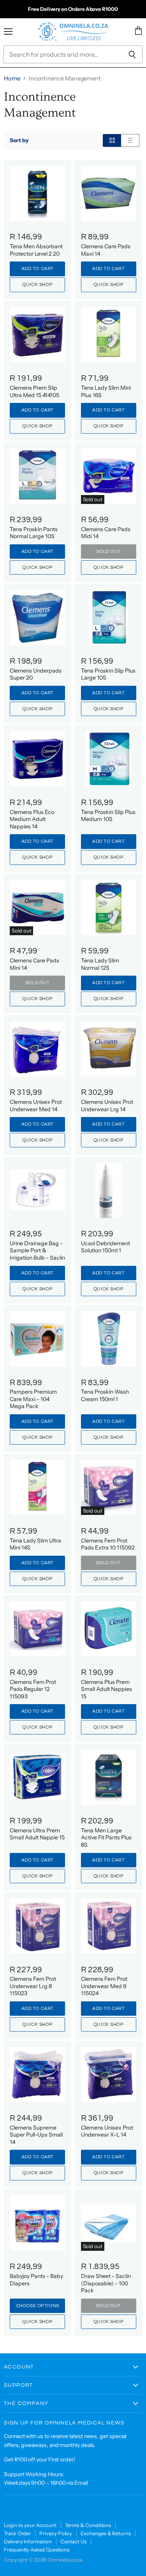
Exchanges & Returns (106, 2533)
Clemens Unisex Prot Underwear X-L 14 (107, 2131)
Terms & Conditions (88, 2525)
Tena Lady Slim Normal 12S (100, 964)
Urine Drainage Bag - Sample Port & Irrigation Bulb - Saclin (37, 1250)
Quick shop (37, 284)
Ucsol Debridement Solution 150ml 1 (105, 1247)
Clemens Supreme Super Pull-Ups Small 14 (36, 2135)
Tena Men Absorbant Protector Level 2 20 (36, 250)
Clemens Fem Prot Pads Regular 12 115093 (33, 1689)
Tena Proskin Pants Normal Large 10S (34, 533)
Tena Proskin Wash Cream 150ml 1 (105, 1395)
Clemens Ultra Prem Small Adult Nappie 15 (37, 1834)
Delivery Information (28, 2541)
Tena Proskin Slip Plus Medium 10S (108, 816)
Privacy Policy (55, 2533)
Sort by (19, 140)
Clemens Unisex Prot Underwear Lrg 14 (107, 1105)
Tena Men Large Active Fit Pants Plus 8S (106, 1837)
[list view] (130, 140)
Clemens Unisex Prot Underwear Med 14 (36, 1105)
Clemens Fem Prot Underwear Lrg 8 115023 (33, 1986)
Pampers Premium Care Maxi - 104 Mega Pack (33, 1399)
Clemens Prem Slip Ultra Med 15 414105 (34, 391)
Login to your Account (30, 2525)
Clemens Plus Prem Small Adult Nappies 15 (106, 1689)
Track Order (17, 2533)
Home (12, 78)
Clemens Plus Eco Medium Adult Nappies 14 (32, 819)
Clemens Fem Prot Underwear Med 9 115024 (104, 1986)
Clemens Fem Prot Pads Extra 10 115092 (108, 1544)
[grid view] (112, 140)
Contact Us (73, 2541)
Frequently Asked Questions (36, 2549)
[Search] (132, 54)
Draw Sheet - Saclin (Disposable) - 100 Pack (106, 2283)
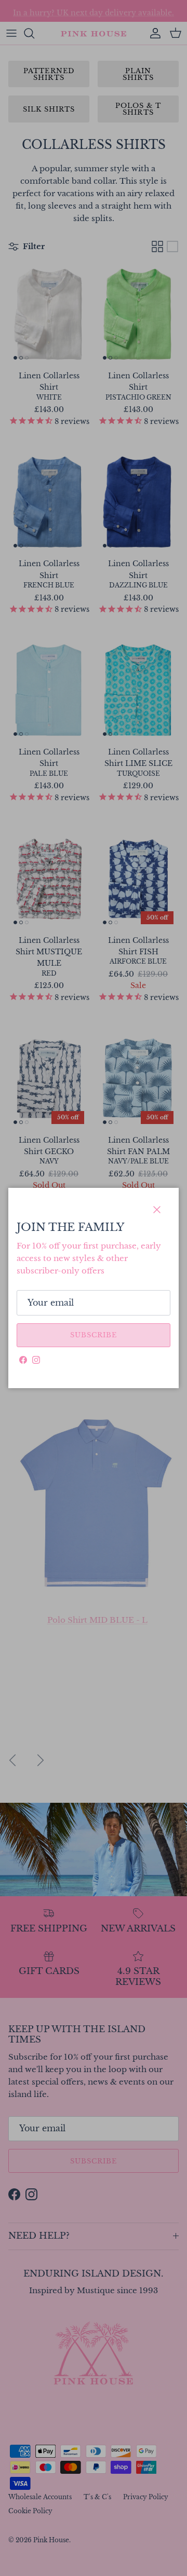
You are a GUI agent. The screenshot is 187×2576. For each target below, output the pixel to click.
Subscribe (93, 1335)
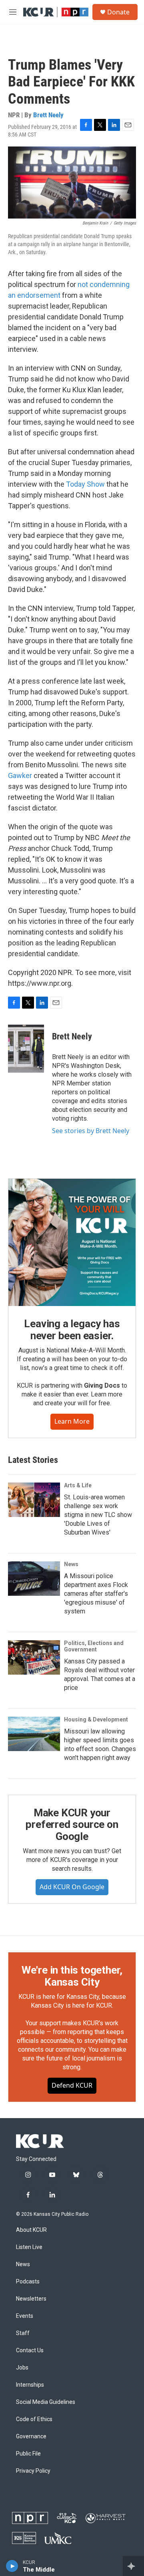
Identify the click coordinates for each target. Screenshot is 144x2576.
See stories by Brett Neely (90, 1130)
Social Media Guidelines (45, 2402)
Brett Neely (48, 115)
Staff (23, 2333)
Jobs (22, 2368)
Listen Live (29, 2247)
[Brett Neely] (26, 1049)
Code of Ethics (34, 2419)
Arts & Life (78, 1485)
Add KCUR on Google (72, 1886)
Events (24, 2316)
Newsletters (31, 2299)
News (71, 1564)
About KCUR (31, 2230)
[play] (12, 2566)
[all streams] (133, 2566)
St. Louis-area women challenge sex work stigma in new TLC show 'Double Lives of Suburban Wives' (98, 1514)
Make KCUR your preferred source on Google (72, 1825)
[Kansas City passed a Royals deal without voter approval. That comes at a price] (34, 1657)
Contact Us (30, 2350)
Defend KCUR (72, 2085)
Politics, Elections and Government (94, 1646)
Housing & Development (96, 1719)
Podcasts (28, 2282)
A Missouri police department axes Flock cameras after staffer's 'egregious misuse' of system (96, 1593)
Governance (31, 2437)
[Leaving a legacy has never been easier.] (72, 1242)
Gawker (20, 775)
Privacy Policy (33, 2471)
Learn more (72, 1421)
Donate (118, 12)
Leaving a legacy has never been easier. (72, 1330)
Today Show (85, 484)
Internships (30, 2385)
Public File (28, 2454)
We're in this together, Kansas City (72, 1976)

★ ★ ★ ★ ★

▶ _Instructions for the task_
Would you please transcribe the listing in full, exactly, while omitting the images?

▶ _Exercise answer_
Exchanges & Returns (106, 2533)
Clemens Unisex Prot Underwear X-L 14 (107, 2131)
Terms & Conditions (88, 2525)
Tena Lady Slim Normal 12S (100, 964)
Urine Drainage Bag - Sample Port & Irrigation Bulb - Saclin (37, 1250)
Quick shop (37, 284)
Ucsol Debridement Solution 150ml 1 (105, 1247)
Clemens Supreme Super Pull-Ups Small 14 (36, 2135)
Tena Men Absorbant Protector Level 2 20 (36, 250)
Clemens Fem Prot Pads Regular 12 115093 (33, 1689)
Tena Proskin Pants Normal Large 10S (34, 533)
Tena Proskin Wash Cream 150ml 1 (105, 1395)
Clemens Ultra Prem Small Adult Nappie 15 (37, 1834)
Delivery Information (28, 2541)
Tena Proskin Slip Plus Medium 10S (108, 816)
Privacy Policy (55, 2533)
Sort by (19, 140)
Clemens Unisex Prot Underwear Lrg 14 (107, 1105)
Tena Men Large Active Fit Pants Plus 8S (106, 1837)
[list view] (130, 140)
Clemens Unisex Prot Underwear Med 14 (36, 1105)
Clemens Fem Prot Underwear Lrg 8 115023 (33, 1986)
Pampers Premium Care Maxi - 104 Mega Pack (33, 1399)
Clemens Prem Slip Ultra Med 15 414105 (34, 391)
Login to your Account (30, 2525)
Clemens Plus Prem Small Adult Nappies 15 (106, 1689)
Track Order (17, 2533)
Home (12, 78)
Clemens Plus Eco Medium Adult Nappies 14 (32, 819)
Clemens Fem Prot Underwear Med 9 115024 (104, 1986)
Clemens Fem Prot Pads Extra 10 115092 (108, 1544)
[grid view] (112, 140)
Contact Us (73, 2541)
Frequently Asked Questions (36, 2549)
[Search] (132, 54)
Draw Sheet - Saclin (Disposable) - 100 Pack (106, 2283)
You are a GUI agent. The screenshot is 187×2576. For each target below, output the pixel to click.
Subscribe (93, 1335)
Identify the click coordinates for each target. Screenshot is 144x2576.
See stories by Brett Neely (90, 1130)
Social Media Guidelines (45, 2402)
Brett Neely (48, 115)
Staff (23, 2333)
Jobs (22, 2368)
Listen Live (29, 2247)
[Brett Neely] (26, 1049)
Code of Ethics (34, 2419)
Arts & Life (78, 1485)
Add KCUR on Google (72, 1886)
Events (24, 2316)
Newsletters (31, 2299)
News (71, 1564)
About KCUR (31, 2230)
[play] (12, 2566)
[all streams] (133, 2566)
St. Louis-area women challenge sex work stigma in new TLC show 'Double Lives of Suburban Wives' (98, 1514)
Make KCUR your preferred source on Google (72, 1825)
[Kansas City passed a Royals deal without voter approval. That comes at a price] (34, 1657)
Contact Us (30, 2350)
Defend KCUR (72, 2085)
Politics, Elections and Government (94, 1646)
Housing & Development (96, 1719)
Podcasts (28, 2282)
A Missouri police department axes Flock cameras after staffer's 'egregious misuse' of system (96, 1593)
Governance (31, 2437)
[Leaving a legacy has never been easier.] (72, 1242)
Gawker (20, 775)
Privacy Policy (33, 2471)
Learn more (72, 1421)
Donate (118, 12)
Leaving a legacy has never been easier. (72, 1330)
Today Show (85, 484)
Internships (30, 2385)
Public File (28, 2454)
We're in this together, Kansas City (72, 1976)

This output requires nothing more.